[Work request]:
Restate word for word the line containing "Instruction: Open the" and each line that follows it, through the last line below, and nothing else.

[Dataset records]:
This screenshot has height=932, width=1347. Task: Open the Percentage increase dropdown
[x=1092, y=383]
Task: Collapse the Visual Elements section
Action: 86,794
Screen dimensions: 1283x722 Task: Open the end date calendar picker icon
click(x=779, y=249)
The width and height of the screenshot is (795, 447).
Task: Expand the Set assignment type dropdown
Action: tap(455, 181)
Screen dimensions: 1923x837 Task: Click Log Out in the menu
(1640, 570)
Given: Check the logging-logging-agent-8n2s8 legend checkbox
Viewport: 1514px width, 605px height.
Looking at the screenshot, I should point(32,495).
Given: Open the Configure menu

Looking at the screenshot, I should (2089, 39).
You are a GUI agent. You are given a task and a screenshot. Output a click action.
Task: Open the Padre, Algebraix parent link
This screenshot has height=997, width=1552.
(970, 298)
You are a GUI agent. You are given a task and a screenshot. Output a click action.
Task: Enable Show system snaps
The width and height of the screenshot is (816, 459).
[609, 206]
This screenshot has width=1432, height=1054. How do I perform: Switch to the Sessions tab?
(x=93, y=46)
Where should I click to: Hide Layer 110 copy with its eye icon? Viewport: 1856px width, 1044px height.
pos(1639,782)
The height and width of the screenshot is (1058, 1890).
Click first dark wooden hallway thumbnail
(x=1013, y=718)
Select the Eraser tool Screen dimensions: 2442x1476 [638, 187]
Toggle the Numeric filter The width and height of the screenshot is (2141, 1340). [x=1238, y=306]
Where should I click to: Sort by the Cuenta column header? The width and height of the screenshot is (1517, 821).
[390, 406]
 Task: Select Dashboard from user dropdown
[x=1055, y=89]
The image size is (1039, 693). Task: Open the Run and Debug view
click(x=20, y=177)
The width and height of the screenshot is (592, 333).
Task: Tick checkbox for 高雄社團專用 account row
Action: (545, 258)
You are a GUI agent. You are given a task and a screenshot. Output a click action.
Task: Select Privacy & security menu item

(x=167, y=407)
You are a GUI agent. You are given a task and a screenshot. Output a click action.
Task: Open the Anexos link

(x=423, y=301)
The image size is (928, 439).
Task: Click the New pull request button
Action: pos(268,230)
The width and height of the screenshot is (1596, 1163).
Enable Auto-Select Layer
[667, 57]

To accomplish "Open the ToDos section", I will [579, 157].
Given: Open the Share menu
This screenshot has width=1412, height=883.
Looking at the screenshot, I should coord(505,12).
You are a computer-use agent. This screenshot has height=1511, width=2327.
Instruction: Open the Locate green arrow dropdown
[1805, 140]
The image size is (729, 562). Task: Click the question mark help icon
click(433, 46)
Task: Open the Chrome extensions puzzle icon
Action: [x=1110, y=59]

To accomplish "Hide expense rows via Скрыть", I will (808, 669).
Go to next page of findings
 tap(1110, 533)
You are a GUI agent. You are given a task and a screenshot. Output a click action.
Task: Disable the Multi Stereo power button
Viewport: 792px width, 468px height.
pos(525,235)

[Reply to the task]:
Instruction: Open the Locate green arrow dropdown
[1805, 140]
The image size is (729, 562). Task: Click the question mark help icon
click(433, 46)
Task: Open the Chrome extensions puzzle icon
Action: [x=1110, y=59]

To accomplish "Hide expense rows via Скрыть", I will (808, 669).
Go to next page of findings
 tap(1110, 533)
You are a GUI agent. You are given a task and a screenshot. Output a click action.
Task: Disable the Multi Stereo power button
Viewport: 792px width, 468px height.
pos(525,235)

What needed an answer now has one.